There are many ironies in life and in my case it is the fact that despite having circumnavigated the earth on several occasions during my 41 years spent working in the travel industry, there are still parts of Ireland that I’ve yet to experience — The Aran Islands, The Giant’s Causeway and, until last Thursday — The Cliff Hotel in Ardmore, Co. Waterford. I reside in Dunmore East Co. Waterford and I have lost count of the number of times that I’ve talked about visiting this small hotel with a big reputation, located just an hour’s drive away from my home.

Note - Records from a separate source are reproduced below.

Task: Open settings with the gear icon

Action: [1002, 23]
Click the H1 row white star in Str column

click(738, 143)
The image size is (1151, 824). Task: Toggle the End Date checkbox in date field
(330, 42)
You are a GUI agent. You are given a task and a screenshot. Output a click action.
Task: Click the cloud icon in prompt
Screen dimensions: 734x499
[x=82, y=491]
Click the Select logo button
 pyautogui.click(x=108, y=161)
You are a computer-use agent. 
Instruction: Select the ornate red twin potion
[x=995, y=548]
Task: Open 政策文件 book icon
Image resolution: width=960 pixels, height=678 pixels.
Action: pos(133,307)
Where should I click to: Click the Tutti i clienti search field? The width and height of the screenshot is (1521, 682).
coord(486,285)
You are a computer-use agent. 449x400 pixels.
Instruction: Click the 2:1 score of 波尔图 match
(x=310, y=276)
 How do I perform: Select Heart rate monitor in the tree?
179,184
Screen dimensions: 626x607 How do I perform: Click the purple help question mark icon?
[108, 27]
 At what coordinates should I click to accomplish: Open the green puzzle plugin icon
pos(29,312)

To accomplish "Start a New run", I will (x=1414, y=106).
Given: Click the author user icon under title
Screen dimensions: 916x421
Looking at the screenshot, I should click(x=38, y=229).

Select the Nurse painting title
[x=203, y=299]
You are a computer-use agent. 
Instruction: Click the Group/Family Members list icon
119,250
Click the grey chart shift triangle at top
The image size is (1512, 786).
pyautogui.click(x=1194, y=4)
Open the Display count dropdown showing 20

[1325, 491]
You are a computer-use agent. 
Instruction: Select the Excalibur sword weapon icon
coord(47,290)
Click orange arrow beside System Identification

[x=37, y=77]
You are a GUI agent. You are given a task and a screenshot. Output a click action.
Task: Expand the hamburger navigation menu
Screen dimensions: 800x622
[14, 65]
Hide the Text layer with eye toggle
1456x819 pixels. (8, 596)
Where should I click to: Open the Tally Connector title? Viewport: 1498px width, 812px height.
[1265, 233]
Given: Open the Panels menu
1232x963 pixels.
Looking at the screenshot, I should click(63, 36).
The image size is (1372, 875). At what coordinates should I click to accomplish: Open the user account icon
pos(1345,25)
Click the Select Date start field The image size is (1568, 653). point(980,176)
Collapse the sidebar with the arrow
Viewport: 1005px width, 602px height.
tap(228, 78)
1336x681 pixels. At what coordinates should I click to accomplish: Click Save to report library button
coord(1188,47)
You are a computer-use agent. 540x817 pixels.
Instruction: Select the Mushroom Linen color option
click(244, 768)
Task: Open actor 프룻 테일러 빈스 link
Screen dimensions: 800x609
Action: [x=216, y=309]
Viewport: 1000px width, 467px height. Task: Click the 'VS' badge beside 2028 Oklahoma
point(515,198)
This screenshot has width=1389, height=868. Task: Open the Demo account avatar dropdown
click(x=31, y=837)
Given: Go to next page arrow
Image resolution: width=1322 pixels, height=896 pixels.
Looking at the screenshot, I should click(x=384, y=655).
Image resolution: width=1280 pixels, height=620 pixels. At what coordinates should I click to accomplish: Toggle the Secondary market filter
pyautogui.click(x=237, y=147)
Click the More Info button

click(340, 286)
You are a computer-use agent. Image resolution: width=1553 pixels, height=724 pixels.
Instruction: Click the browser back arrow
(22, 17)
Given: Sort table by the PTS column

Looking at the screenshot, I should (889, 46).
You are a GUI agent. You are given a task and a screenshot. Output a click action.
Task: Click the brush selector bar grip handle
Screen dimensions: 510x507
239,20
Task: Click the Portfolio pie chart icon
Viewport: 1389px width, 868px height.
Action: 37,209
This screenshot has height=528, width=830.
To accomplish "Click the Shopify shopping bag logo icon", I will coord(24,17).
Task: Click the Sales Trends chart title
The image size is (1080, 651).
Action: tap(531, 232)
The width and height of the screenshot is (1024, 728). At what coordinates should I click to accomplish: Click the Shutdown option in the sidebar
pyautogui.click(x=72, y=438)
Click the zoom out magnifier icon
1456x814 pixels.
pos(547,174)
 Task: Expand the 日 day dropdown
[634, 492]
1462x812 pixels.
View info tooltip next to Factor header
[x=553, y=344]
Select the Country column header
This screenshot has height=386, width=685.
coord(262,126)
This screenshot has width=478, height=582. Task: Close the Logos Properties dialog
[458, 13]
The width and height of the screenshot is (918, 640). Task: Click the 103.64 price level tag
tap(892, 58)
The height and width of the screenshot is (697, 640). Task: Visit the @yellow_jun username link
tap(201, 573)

I eventually got to see what all the fuss is about when I was invited by Ben Bouldin, Sales Director of Royal Caribbean Cruises in the UK & Ireland to attend a celebration of the 2nd birthday of Royal’s loyalty programme, Club Royal. I was one of 17 travel people from around the island of Ireland to be invited to spend 24 hours at the Cliff Hotel, along with Ben and his team. It turned out to be one of those team building events and over the course of a long October afternoon in which we were buffeted by strong winds coming in off the Irish sea, whilst we foraged for edible species of seaweeds along the rocky Ardmore shore; were taught to paint seascapes by local artists; tried our hand at archery; tested our collaborative skills whilst engaging in a series of fun beach activities before trying to hit a ball into a floating pontoon masquerading as a golf green that was temporarily resting ashore due to the uncommonly choppy waters before returning to the warm embrace of the hotel where we learned how to mix exotic cocktails such as the provocatively named ‘porn star’.
The real star of the show however was the food served at dinner that evening and I, for one, was not disappointed. We’re not just talking Michelin standard here. We’re talking molecular gastronomy standard as popularised by the now sadly closed El Bulli — brainchild by culinary genius Ferran Adria. It is high end. It is rarefied. It is food as art. Food as a feast for the senses, both visually and for the taste buds. When one hears about something for some time before getting to experience it for oneself, it is often possible for expectations to be unrealistically raised with the reality — when it eventually arrives — being something of a disappointment. No so with the Cliff House.
I take my hat off to Martijn Kajuiter and his team of talented chefs for delivering a culinary tour de force and to Ben Bouldin of Royal Caribbean for an inspired choice of location!